No matter how experienced of a gamer you are, you may find that you get stuck from time to time in a game. If so, you may have to seek out help. There's nothing wrong with doing so, but when it comes time to write a UHS file, you must make absolutely sure that the file you write expresses the solution(s) in your own words.
And even if you do write a file all on your own, you should consider crediting the people who helped you through the game. Copyright law does not strictly protect ideas -- just the expression of ideas -- but giving credit to the people who gave you ideas is still the "right" thing to do. How much information you got from other people, and how common that knowledge is, will determine what credits are appropriate. (Of course, don't publish someone's name, e-mail address, or other personal information, if they don't want it published.)

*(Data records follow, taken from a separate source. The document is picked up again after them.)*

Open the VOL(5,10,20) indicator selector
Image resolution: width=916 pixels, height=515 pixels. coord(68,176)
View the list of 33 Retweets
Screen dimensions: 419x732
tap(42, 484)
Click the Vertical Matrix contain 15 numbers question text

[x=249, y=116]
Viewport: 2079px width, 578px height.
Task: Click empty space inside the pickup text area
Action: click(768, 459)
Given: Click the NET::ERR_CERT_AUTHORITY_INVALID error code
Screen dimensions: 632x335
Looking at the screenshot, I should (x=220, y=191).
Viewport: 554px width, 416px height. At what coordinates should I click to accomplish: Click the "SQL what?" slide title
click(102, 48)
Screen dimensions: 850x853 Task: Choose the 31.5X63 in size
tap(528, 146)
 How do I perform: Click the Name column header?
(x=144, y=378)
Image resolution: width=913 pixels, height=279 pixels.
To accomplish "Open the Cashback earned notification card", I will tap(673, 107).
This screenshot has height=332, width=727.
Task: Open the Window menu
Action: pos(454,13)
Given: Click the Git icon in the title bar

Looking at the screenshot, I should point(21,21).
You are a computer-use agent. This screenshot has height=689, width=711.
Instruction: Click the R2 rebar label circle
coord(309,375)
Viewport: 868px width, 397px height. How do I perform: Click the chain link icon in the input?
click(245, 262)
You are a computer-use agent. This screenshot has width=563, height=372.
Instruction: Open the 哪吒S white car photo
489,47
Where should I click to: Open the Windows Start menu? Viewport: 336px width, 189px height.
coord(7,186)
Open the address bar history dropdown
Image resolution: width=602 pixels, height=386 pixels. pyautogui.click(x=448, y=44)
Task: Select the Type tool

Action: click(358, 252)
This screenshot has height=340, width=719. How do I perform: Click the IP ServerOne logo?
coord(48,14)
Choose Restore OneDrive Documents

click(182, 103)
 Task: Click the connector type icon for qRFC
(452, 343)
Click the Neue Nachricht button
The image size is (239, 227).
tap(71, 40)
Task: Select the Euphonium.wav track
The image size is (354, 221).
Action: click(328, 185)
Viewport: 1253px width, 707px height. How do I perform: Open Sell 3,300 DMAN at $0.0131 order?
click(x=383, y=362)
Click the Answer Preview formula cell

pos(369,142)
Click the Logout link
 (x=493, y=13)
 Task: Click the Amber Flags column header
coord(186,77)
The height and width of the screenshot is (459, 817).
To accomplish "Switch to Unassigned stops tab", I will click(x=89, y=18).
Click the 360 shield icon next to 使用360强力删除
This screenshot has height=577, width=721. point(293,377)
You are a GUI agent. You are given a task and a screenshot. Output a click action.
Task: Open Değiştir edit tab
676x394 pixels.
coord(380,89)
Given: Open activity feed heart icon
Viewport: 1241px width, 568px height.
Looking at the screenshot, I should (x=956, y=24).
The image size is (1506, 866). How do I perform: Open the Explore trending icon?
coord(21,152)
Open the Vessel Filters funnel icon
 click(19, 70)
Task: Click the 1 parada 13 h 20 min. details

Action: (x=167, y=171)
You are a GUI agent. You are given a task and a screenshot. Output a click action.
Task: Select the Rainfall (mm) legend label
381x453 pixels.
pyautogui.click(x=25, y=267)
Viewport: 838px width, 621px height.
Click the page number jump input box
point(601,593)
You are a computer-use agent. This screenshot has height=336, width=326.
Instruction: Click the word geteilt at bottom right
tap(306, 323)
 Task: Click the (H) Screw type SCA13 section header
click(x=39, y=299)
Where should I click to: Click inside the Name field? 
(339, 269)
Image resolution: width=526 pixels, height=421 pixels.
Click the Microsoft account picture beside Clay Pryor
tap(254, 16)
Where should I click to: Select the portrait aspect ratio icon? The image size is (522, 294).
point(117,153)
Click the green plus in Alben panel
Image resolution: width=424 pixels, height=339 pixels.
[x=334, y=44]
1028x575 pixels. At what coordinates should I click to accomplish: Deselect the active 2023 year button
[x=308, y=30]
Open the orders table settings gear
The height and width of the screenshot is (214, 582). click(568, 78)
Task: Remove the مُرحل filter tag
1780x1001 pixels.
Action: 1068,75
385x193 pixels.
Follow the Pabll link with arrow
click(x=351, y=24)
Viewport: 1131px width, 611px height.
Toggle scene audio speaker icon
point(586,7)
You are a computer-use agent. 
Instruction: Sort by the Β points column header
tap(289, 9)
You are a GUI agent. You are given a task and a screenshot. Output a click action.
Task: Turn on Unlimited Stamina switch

For example, if you just got stuck on one or two puzzles, scanned a bunch of postings from a newsgroup, and saw 10 people all give the same solution, you probably don't need to list every single author of every posting you read. But if you wrote to anyone who helped you through the game personally or proofread your file, or if you used information unique to one or two sources, you should give those people a brief credit in your file. Also, if you used just one or two sources to help you through a large portion of a game or to fact-check your file, credit them for whatever assistance they provided.
Lists of cheat codes (and secret moves, points lists, hidden areas, and the like) are no less protected by copyrights than any other work. No matter how many times you've seen them listed, a list of codes was still written by someone initially, and that original author retains the copyright -- unless you can find proof that those codes were explicitly released into the public domain by their original author.
Of course, listing a couple of cheat codes here and there or including a points list may help the quality of your file. If you think that you need to do so, you may include them in your UHS file -- but make absolutely certain that you describe them in your own words. Don't just take someone else's descriptions and change an "an" to a "the" and call the writing yours. Collect the codes, test them, and write your own descriptions from scratch. Whenever possible, credit the original authors of whatever cheat codes or other secrets you have used within your file.
If you want to include tables or other collections of data -- for example, a list of hit points and attacks of all the monsters in a role-playing game -- you should determine these values on your own, or else get the permission of the author of the data.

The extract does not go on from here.